• **Short exercise**:
Transcribe the post about Stalin's daughter word for word, from "I’ve done previous" to "by foster parents.".

• **Excerpted passage**:
— begin —
Kakushka


Kukushka
Russian for cuckoo bird.

That was the nickname the KGB gave to Svetlana, youngest child and only daughter of Josef Stalin, when she defected to the USA in 1967.

I’ve done previous posts about those cuckoo birds in the former Soviet Union. Cuckoos will lay their eggs in other birds’ nests and let their young be raised by foster parents.

Rosemary Sullivan’s biography, Stalin’s Daughter, is a fascinating psychological and historical study—even if at times I found myself frustrated with Svetlana’s choices.  Margaret Trudeau’s memoir Changing my Mind is fresh in my memory, and I can’t helped but suspect that Svetlana had bipolar. Her mood swings, her impulsivity, her instability—yes, she was Stalin’s daughter—but that can’t account for the entire confusion of her life. Can it? 

It’s too bad that Sullivan chose to title this book, “Stalin’s Daughter.” It seems so exploitive and insensitive to what her subject would have wanted. Svetlana tried all her life to escape that label and now in death it haunts her still. I heard Sullivan talk at the Winnipeg International Writers’ Festival last fall and she admitted that Svetlana wouldn’t like the title. Maybe it was a publishing decision—a business move. Publishing is about making money.
— end —
• **Supplied data**:
— begin —
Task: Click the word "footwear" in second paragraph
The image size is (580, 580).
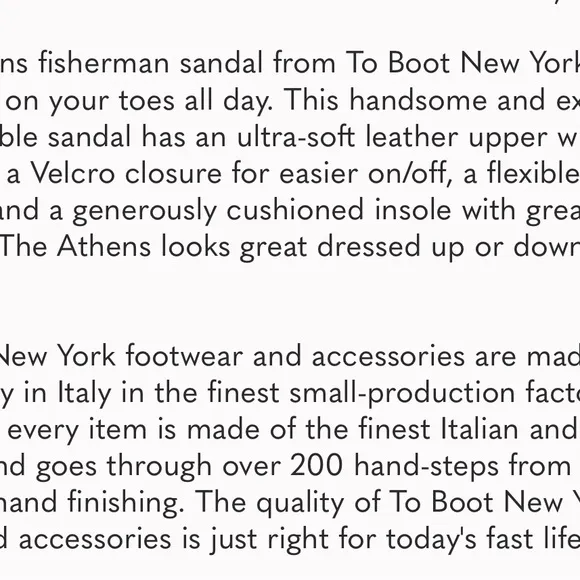Action: [184, 356]
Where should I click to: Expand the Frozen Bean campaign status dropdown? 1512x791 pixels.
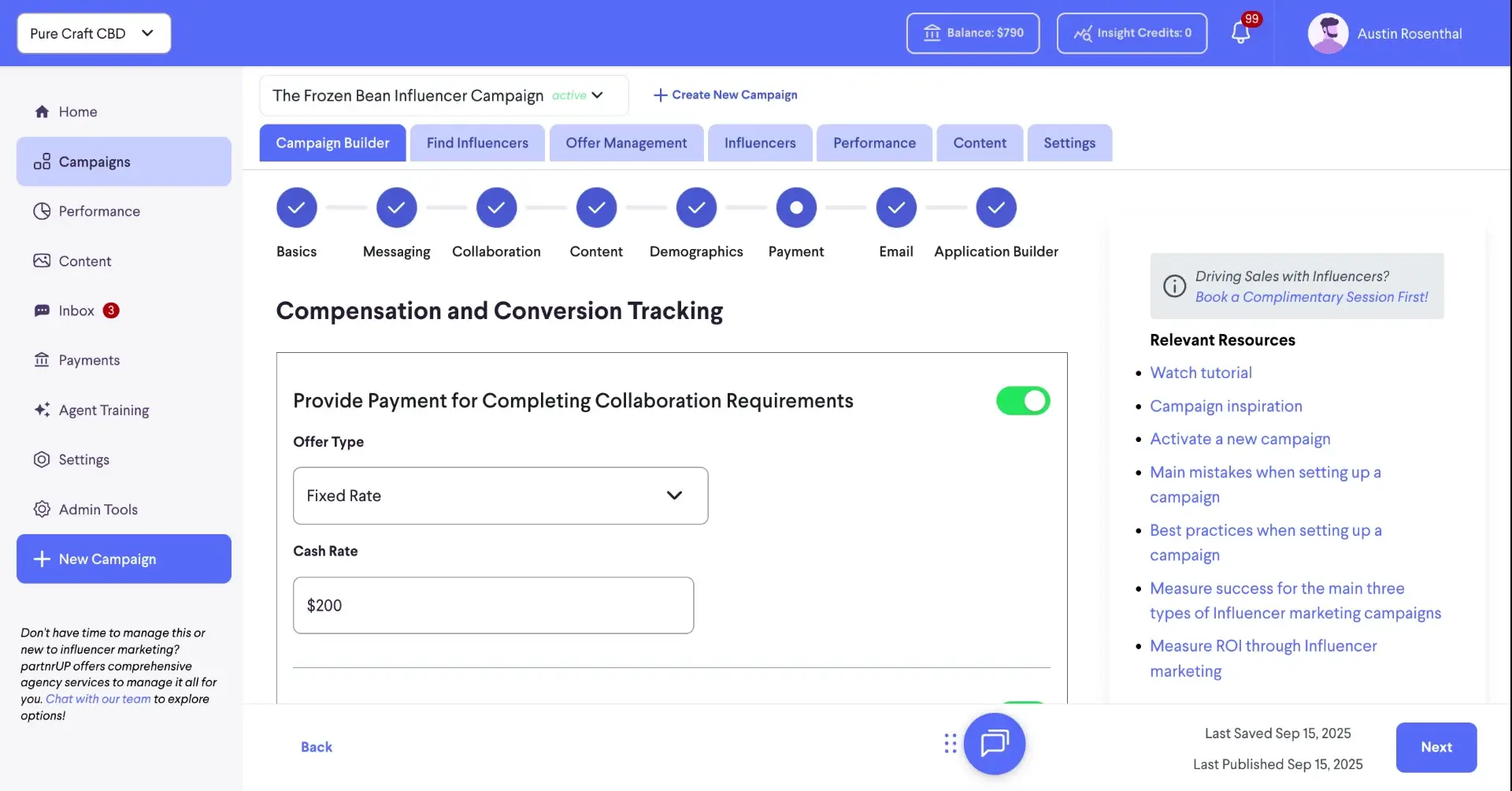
— end —
• **Output of the exercise**:
I’ve done previous posts about those cuckoo birds in the former Soviet Union. Cuckoos will lay their eggs in other birds’ nests and let their young be raised by foster parents.